BEGIN

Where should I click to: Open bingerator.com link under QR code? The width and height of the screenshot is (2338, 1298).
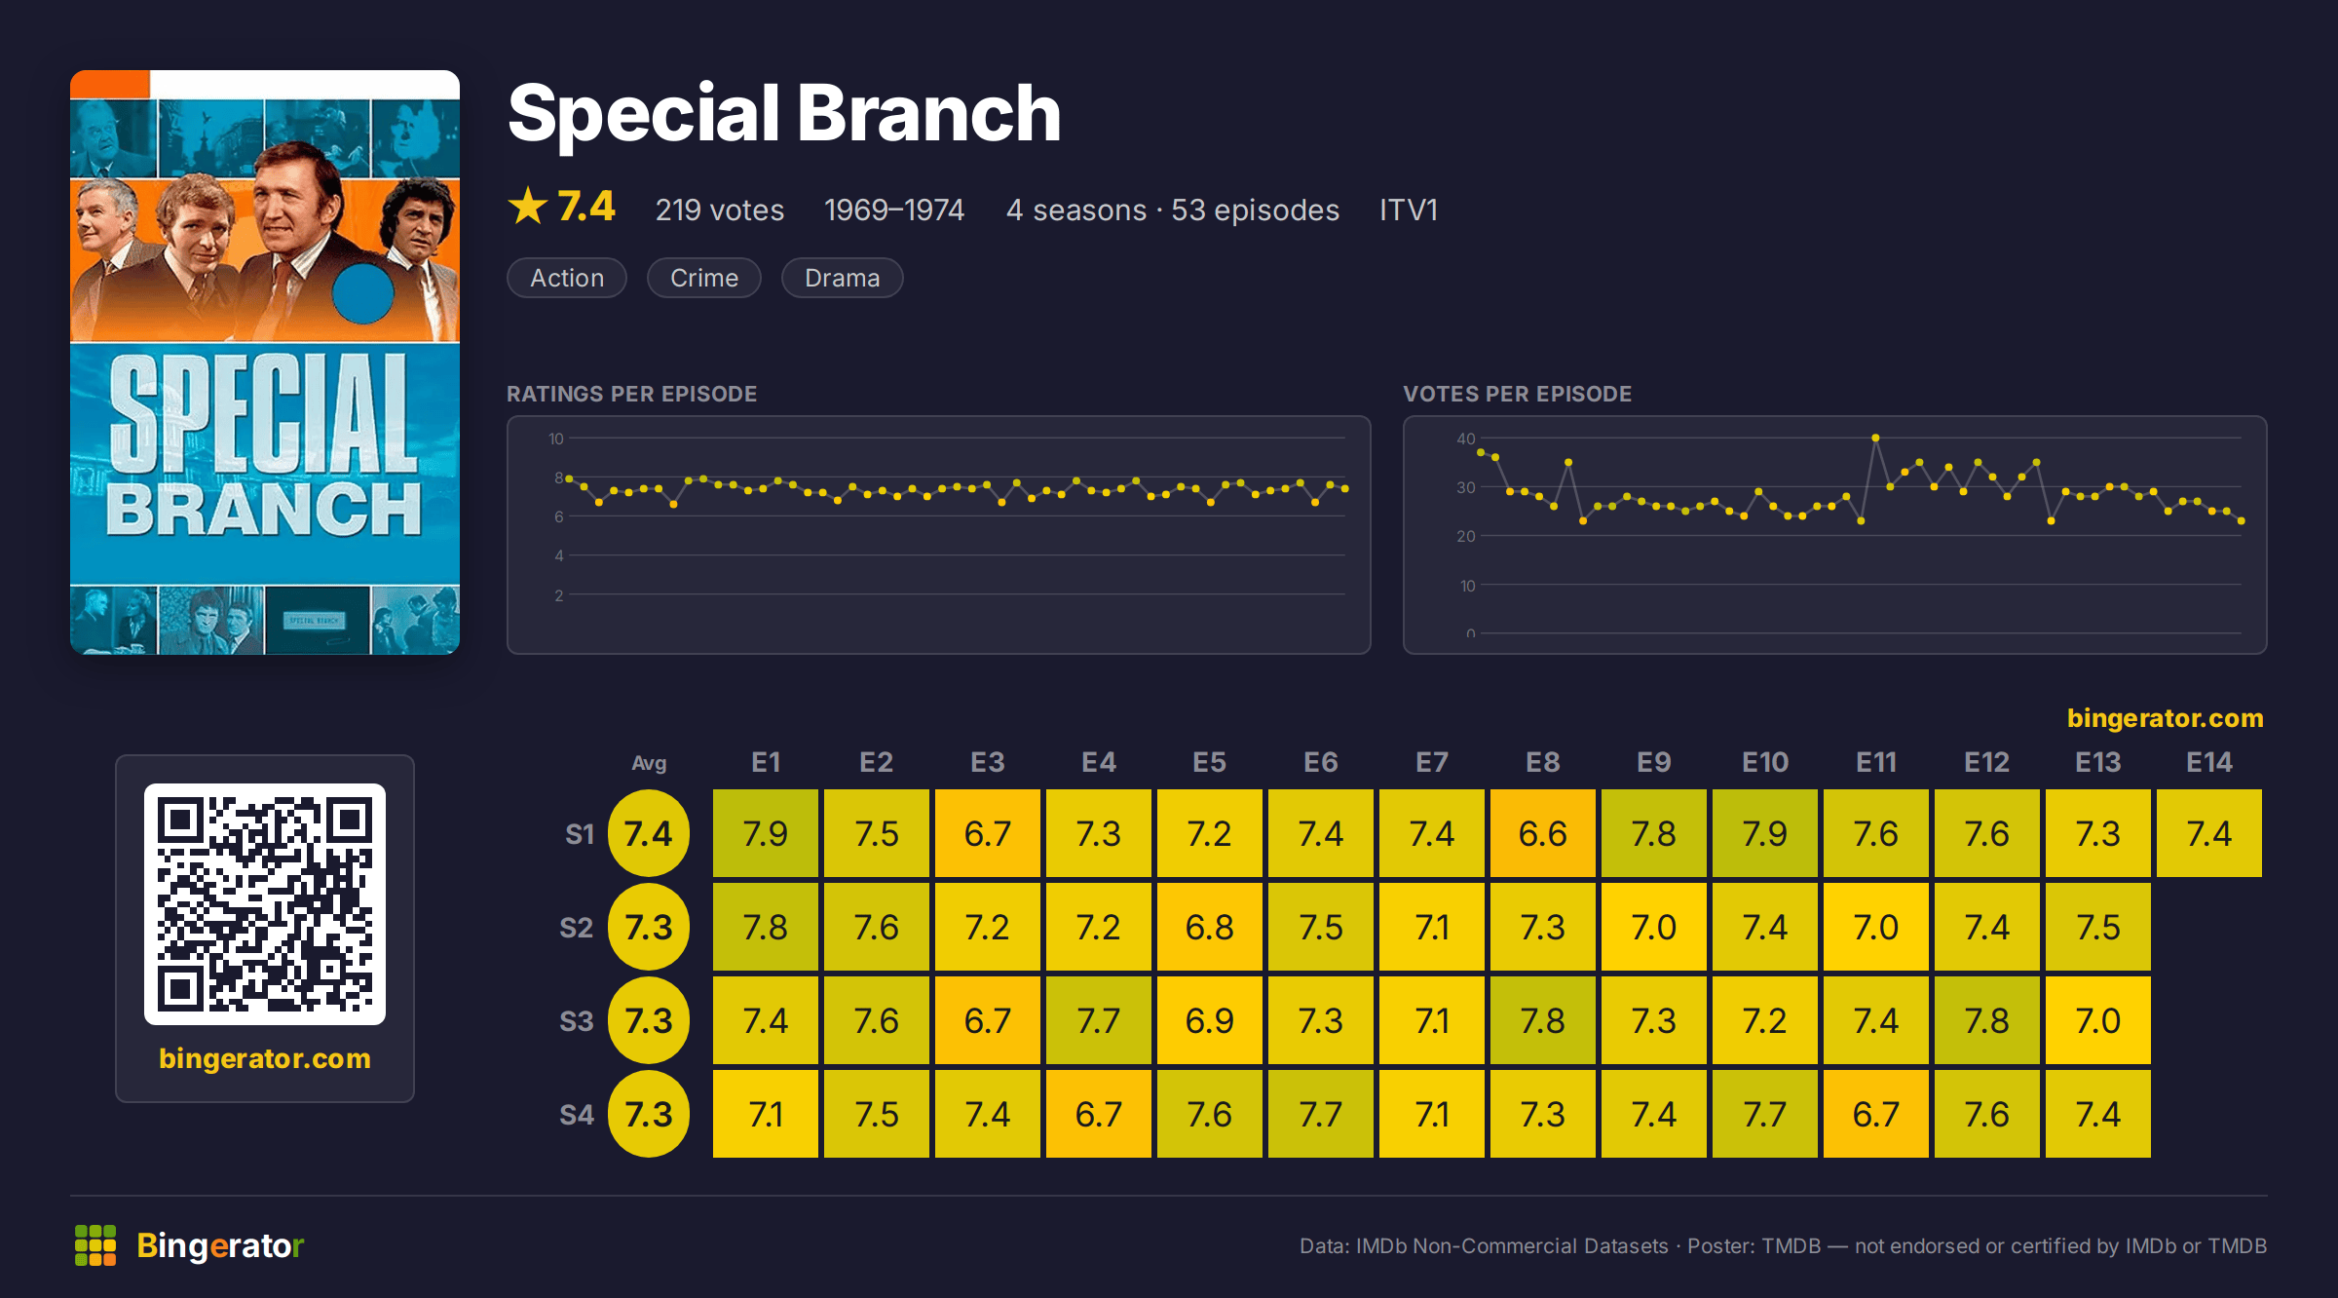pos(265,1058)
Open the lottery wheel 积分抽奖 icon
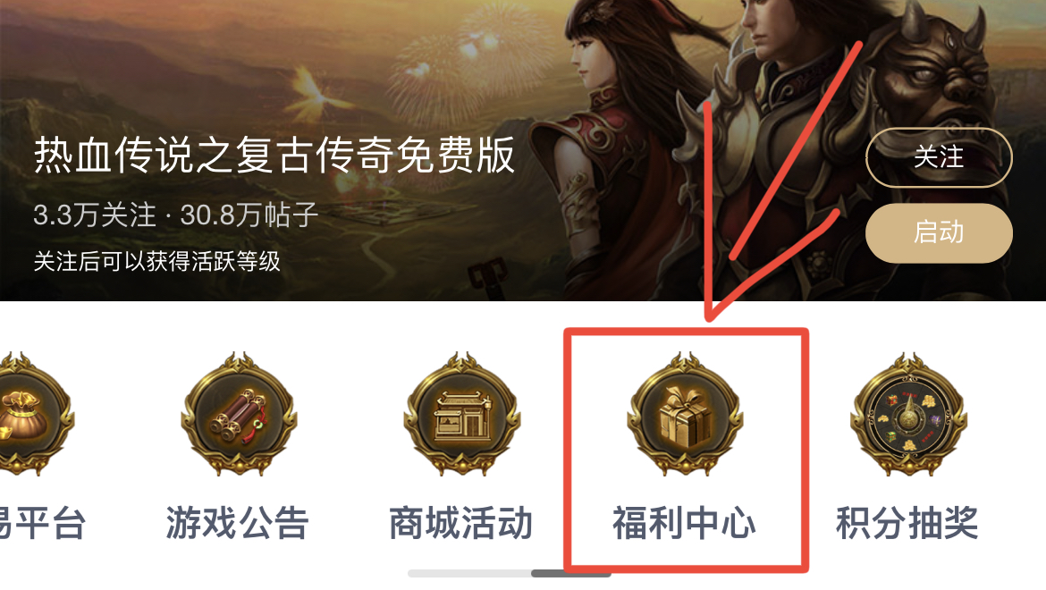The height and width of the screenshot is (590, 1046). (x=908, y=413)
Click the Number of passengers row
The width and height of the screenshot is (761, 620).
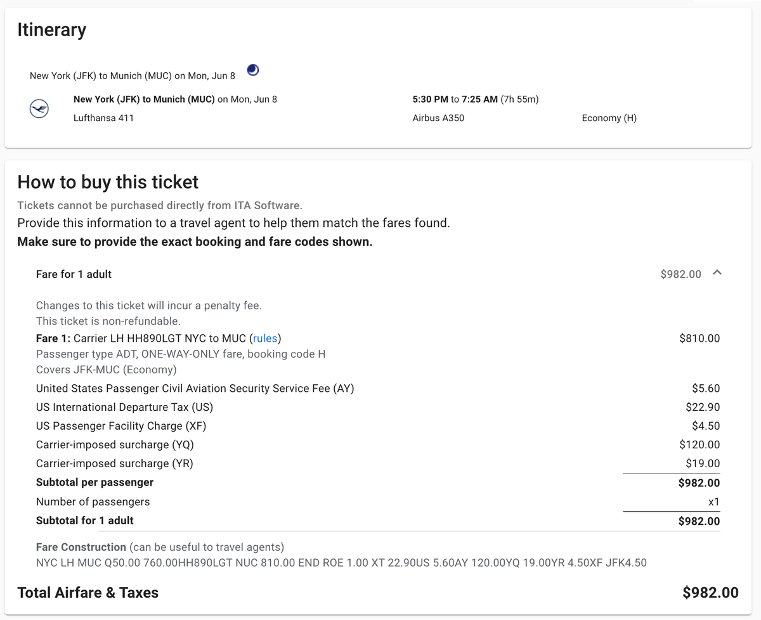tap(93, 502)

END
BEGIN

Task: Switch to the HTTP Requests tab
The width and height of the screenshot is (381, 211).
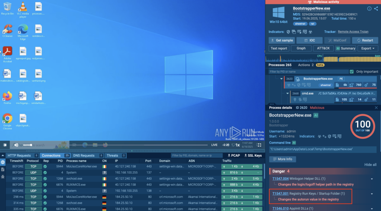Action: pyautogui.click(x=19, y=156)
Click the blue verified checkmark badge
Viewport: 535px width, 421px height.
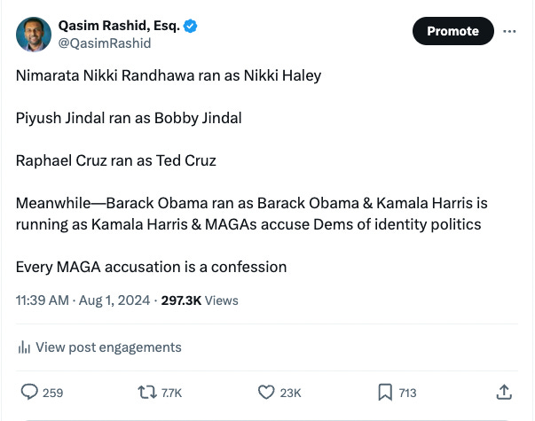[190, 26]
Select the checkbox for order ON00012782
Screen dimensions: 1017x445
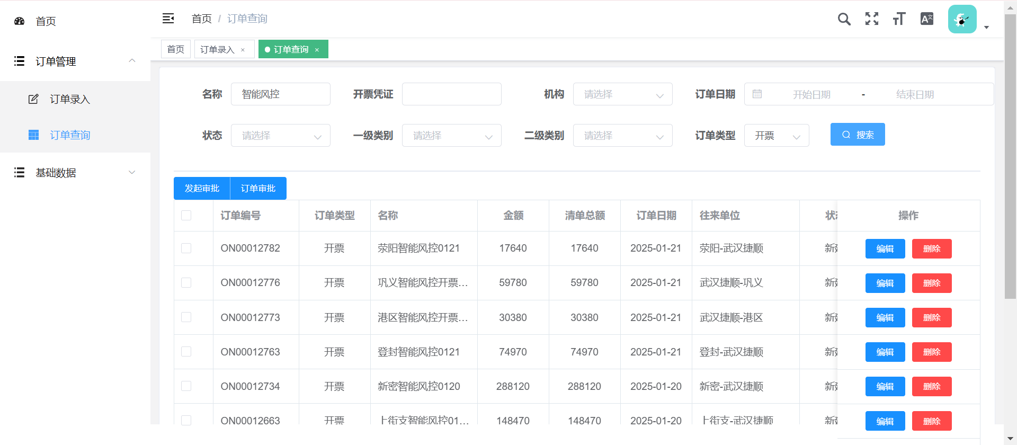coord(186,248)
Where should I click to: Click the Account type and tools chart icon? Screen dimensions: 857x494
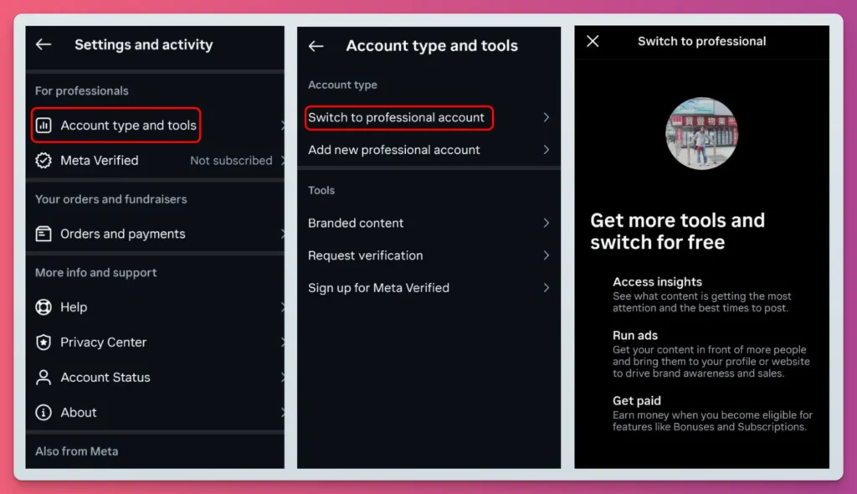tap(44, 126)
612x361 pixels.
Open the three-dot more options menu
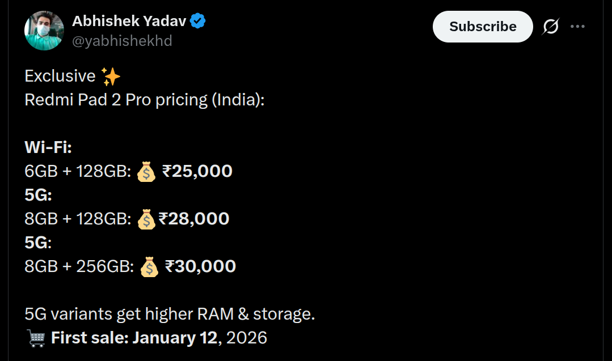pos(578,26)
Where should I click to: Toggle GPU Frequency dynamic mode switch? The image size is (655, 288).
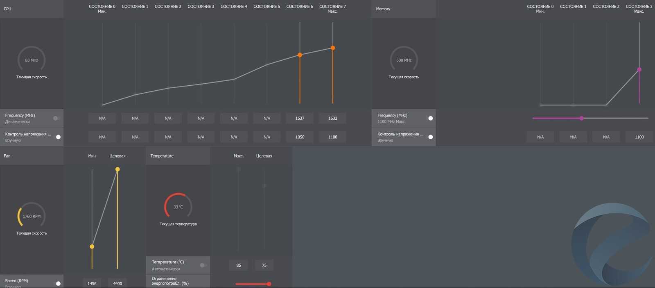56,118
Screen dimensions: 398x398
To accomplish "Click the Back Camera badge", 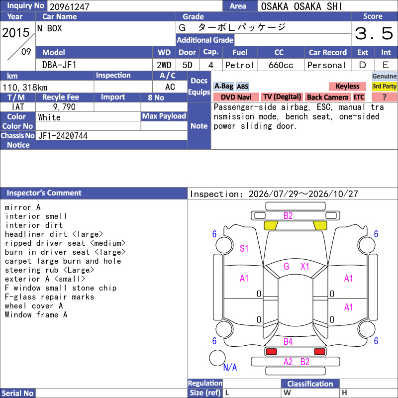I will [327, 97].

END
BEGIN

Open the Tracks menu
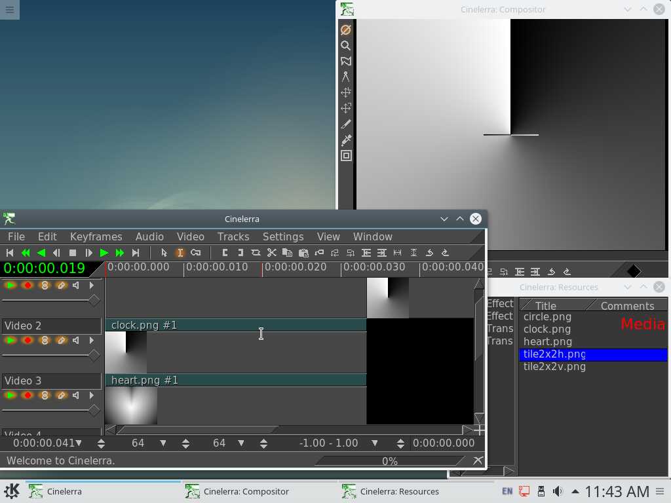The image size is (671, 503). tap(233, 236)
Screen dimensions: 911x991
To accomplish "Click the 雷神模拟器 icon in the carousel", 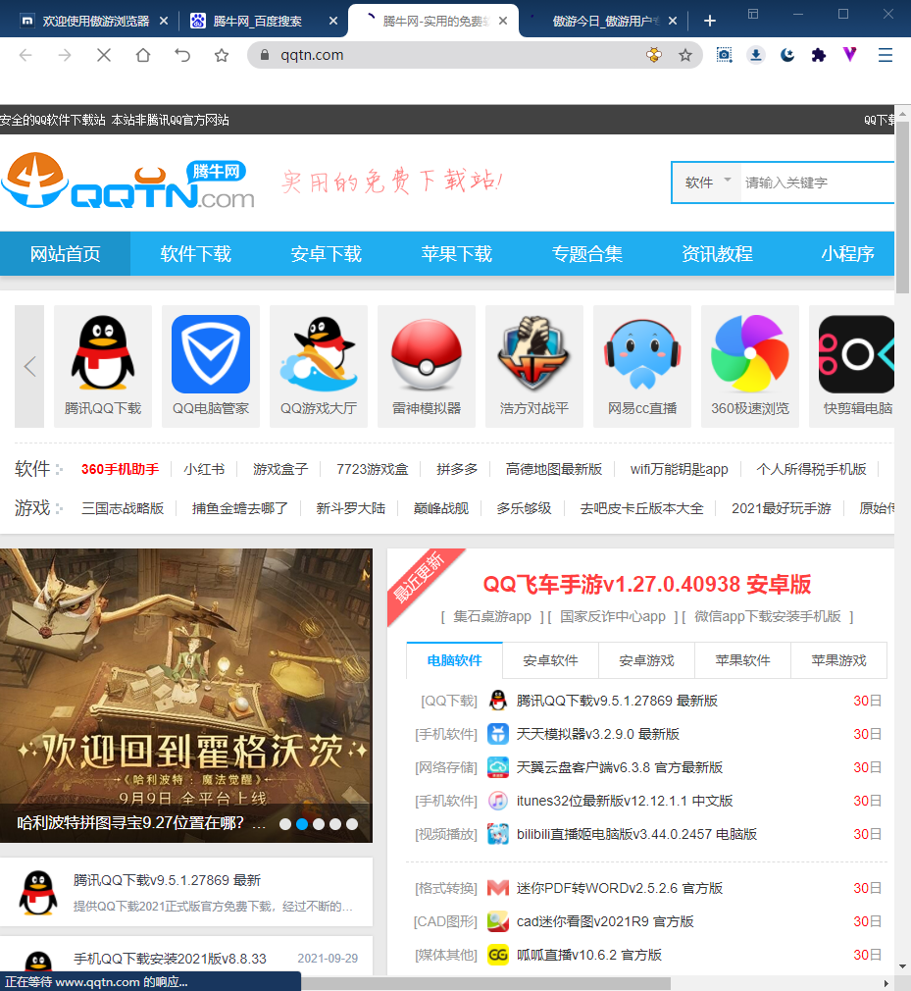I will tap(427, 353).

END

* Set task *
Copy the data word for word from the line containing "Where should I click to: Open" through the line containing "tap(93, 502)", including both of those lines. Leave out the pictures.

* Final answer *
Where should I click to: Open bingerator.com link under QR code? The width and height of the screenshot is (2338, 1298).
pos(265,1058)
Open the lottery wheel 积分抽奖 icon
The height and width of the screenshot is (590, 1046). (x=908, y=413)
Click the Number of passengers row
The width and height of the screenshot is (761, 620).
tap(93, 502)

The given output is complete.